Ao ser confrontando sobre imagens em que aparece divulgando o aplicativo TrateCov, Pazuello admitiu que a plataforma foi apresentada, mas disse que não chegou a ser utilizada porque foi retirada do ar e descontinuada pela pasta.

Inicialmente, ele voltou a afirmar que o sistema do TrateCov foi “hackeado” e usado indevidamente antes da hora. Ele prometeu apresentar ao colegiado um boletim de ocorrência que foi feito após o episódio.

— Esse programa que o ex-ministro disse que foi hackeado, ele foi hackeado e colocado na TV Brasil. O hacker é tão bom que conseguiu colocar numa matéria extensa na TV Brasil — ironizou Omar Aziz sobre a divulgação que foi feita sobre a plataforma.

O ex-ministro também repetiu nesta quinta-feira que a secretária do Ministério da Saúde Mayra Pinheiro teve a ideia da plataforma como “uma calculadora que facilitasse o diagnóstico” dos médicos em momento crítico de Manaus.

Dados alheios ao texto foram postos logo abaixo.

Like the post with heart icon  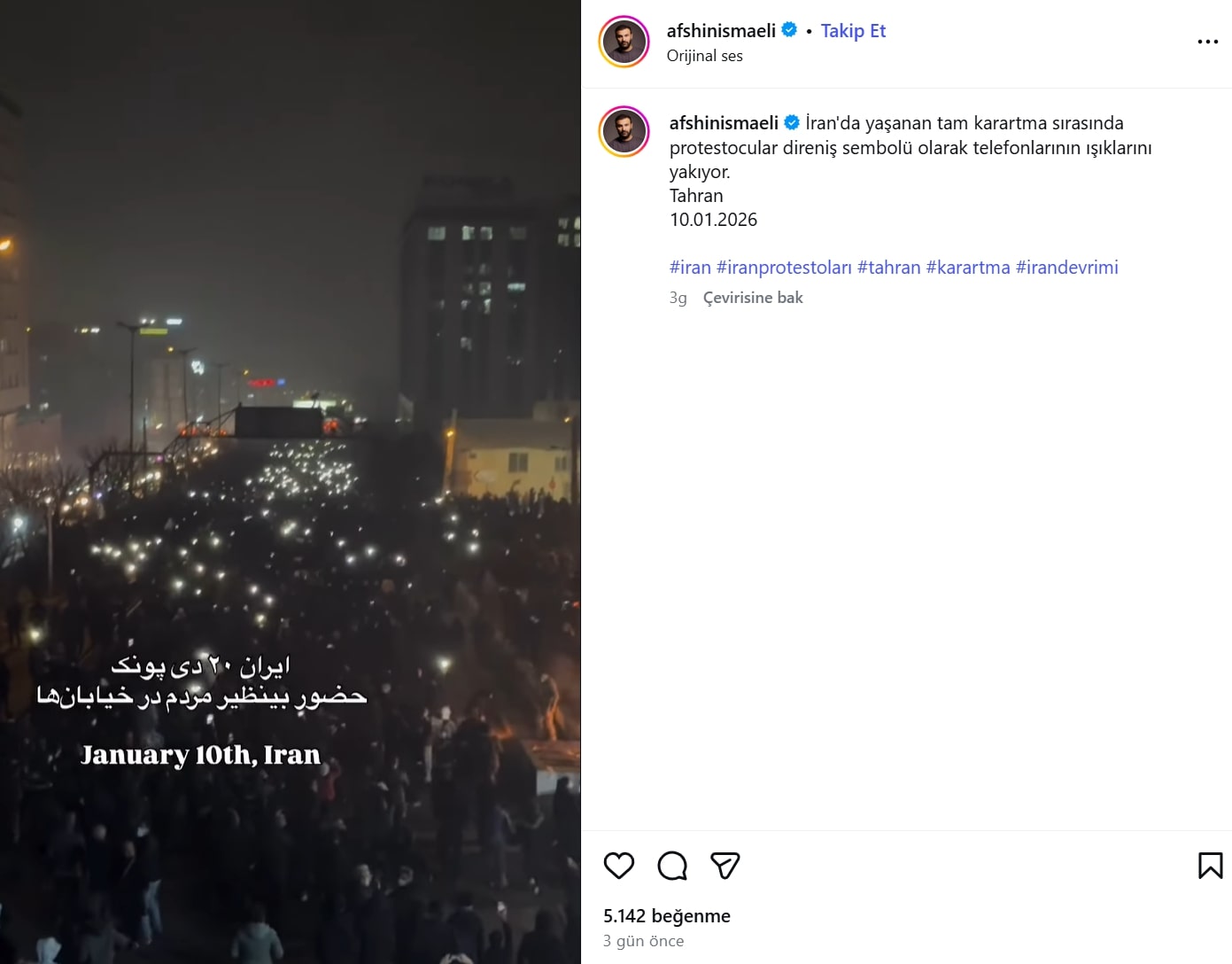point(618,865)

O senador governista Marcos Rogério (DEM-RO) gerou controvérsia na CPI ao iniciar sua fala mostrando vídeos dos governadores João Doria (PSDB-SP), Wellington Dias (PT-PI), Flávio Dino (PCdoB-MA), Renan Filho (MDB-AL) e Helder Barbalho (MDB-PA), além do secretário de Saúde da Bahia, Fábio Vilas-Boas, no começo da pandemia falando sobre a distribuição de cloroquina contra a Covid-19. Todos os vídeos são de abril de 2020, antes de a Organização Mundial da Saúde (OMS) desaconselhar o uso de cloroquina.